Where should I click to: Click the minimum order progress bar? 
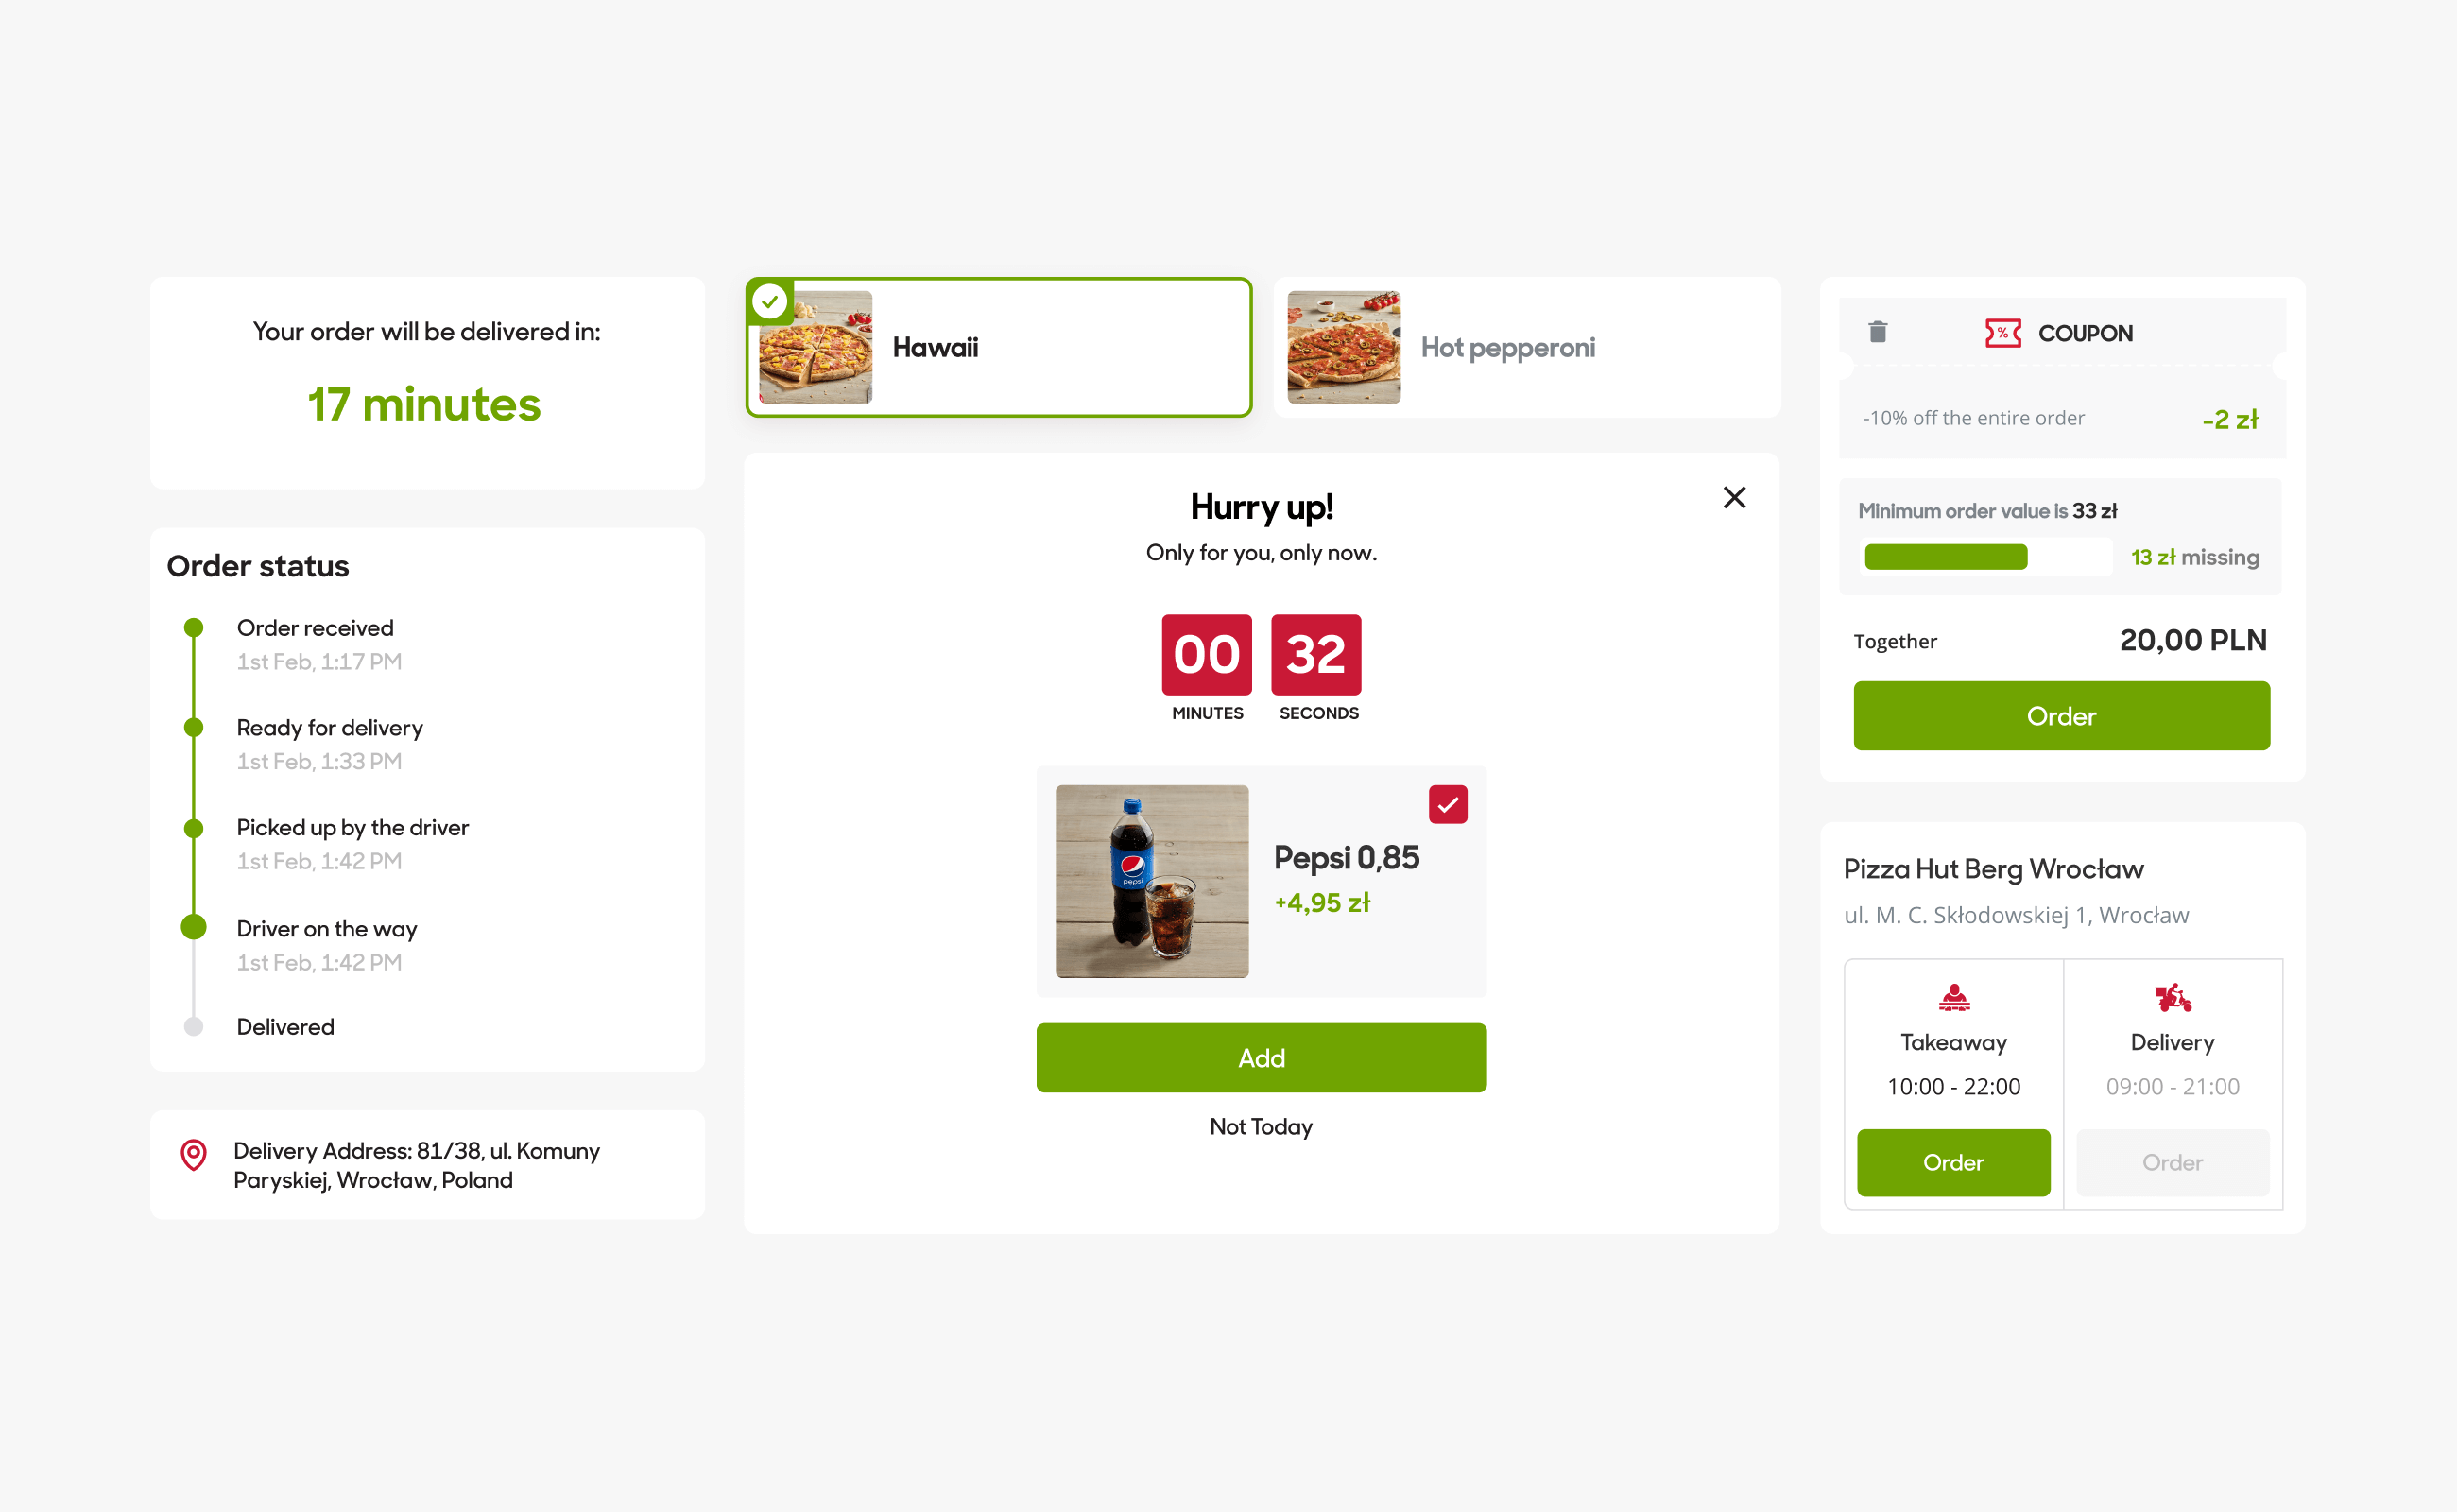(x=1986, y=557)
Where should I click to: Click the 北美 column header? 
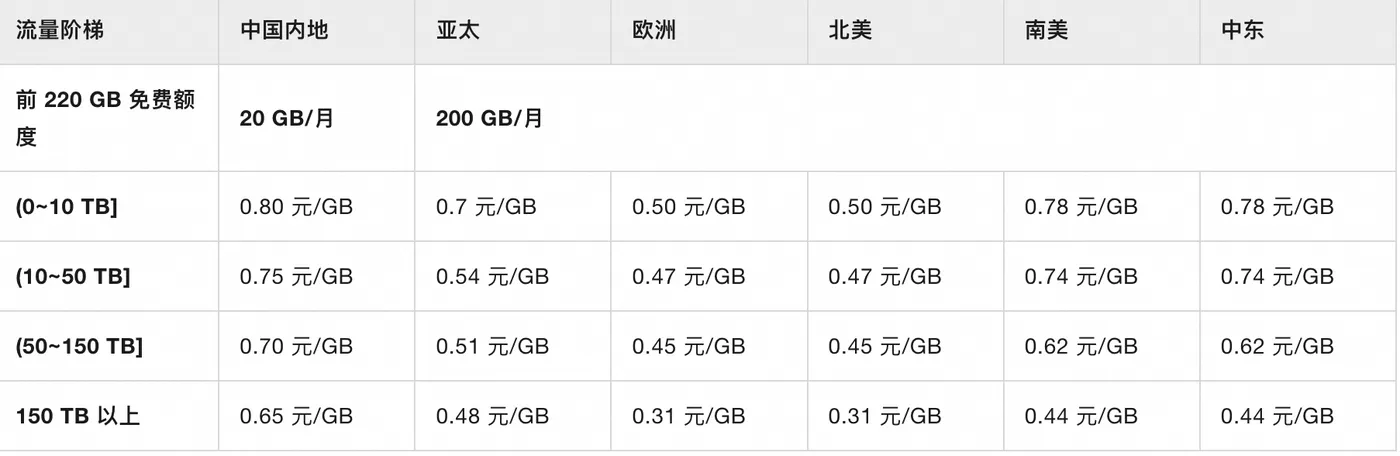(850, 30)
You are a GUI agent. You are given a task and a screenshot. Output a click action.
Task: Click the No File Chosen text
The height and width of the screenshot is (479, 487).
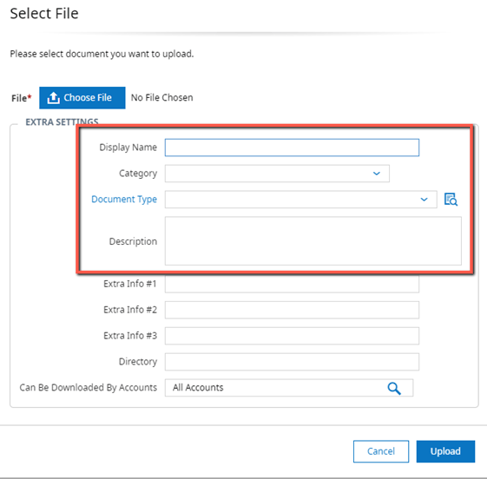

==========

**Exercise directions**
Output every row above verbatim, omitting the pictures.

**Task result**
Where should I click to: Click the minimum order progress bar? 
(x=1986, y=557)
Where should I click to: Click the 北美 column header? 
(850, 30)
You are a GUI agent. You are given a task and a screenshot. Output a click action.
Task: Click the No File Chosen text
The height and width of the screenshot is (479, 487).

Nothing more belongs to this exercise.